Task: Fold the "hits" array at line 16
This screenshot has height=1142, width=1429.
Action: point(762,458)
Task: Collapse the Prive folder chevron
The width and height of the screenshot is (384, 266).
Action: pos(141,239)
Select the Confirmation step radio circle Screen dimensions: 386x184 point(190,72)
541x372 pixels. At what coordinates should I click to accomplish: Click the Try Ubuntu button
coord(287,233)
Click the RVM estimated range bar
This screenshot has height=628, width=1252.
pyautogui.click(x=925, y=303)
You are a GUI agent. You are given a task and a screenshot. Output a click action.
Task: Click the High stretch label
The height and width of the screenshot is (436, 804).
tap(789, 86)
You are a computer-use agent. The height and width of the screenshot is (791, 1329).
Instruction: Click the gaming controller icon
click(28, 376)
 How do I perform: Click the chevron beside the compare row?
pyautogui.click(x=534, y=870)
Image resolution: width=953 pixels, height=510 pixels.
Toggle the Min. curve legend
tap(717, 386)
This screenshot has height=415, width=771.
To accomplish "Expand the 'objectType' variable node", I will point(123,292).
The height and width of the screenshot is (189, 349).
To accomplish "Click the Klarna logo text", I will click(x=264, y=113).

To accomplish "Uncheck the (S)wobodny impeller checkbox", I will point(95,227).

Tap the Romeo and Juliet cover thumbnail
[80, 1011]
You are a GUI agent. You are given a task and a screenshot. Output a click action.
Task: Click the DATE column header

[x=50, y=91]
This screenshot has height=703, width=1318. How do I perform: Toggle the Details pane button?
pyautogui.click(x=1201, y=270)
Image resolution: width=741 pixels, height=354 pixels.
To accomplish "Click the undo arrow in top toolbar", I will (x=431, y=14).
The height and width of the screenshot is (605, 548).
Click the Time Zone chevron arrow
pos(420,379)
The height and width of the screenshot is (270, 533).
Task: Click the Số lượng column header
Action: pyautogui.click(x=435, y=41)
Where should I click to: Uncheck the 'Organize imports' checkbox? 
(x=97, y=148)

********************

TASK OBJECTIVE -
Rewrite the entries above, swapping "Uncheck" for "Deselect" and leaving everything else unchanged.

RESULT OF THE EXERCISE -
Task: Fold the "hits" array at line 16
This screenshot has height=1142, width=1429.
Action: point(762,458)
Task: Collapse the Prive folder chevron
The width and height of the screenshot is (384, 266).
Action: pos(141,239)
Select the Confirmation step radio circle Screen dimensions: 386x184 point(190,72)
541x372 pixels. At what coordinates should I click to accomplish: Click the Try Ubuntu button
coord(287,233)
Click the RVM estimated range bar
This screenshot has height=628, width=1252.
pyautogui.click(x=925, y=303)
You are a GUI agent. You are given a task and a screenshot. Output a click action.
Task: Click the High stretch label
The height and width of the screenshot is (436, 804).
tap(789, 86)
You are a computer-use agent. The height and width of the screenshot is (791, 1329).
Instruction: Click the gaming controller icon
click(28, 376)
 How do I perform: Click the chevron beside the compare row?
pyautogui.click(x=534, y=870)
Image resolution: width=953 pixels, height=510 pixels.
Toggle the Min. curve legend
tap(717, 386)
This screenshot has height=415, width=771.
To accomplish "Expand the 'objectType' variable node", I will point(123,292).
The height and width of the screenshot is (189, 349).
To accomplish "Click the Klarna logo text", I will click(x=264, y=113).

To accomplish "Deselect the (S)wobodny impeller checkbox", I will point(95,227).

Tap the Romeo and Juliet cover thumbnail
[80, 1011]
You are a GUI agent. You are given a task and a screenshot. Output a click action.
Task: Click the DATE column header

[x=50, y=91]
This screenshot has height=703, width=1318. How do I perform: Toggle the Details pane button?
pyautogui.click(x=1201, y=270)
Image resolution: width=741 pixels, height=354 pixels.
To accomplish "Click the undo arrow in top toolbar", I will (x=431, y=14).
The height and width of the screenshot is (605, 548).
Click the Time Zone chevron arrow
pos(420,379)
The height and width of the screenshot is (270, 533).
Task: Click the Số lượng column header
Action: pyautogui.click(x=435, y=41)
Where should I click to: Deselect the 'Organize imports' checkbox? 
(x=97, y=148)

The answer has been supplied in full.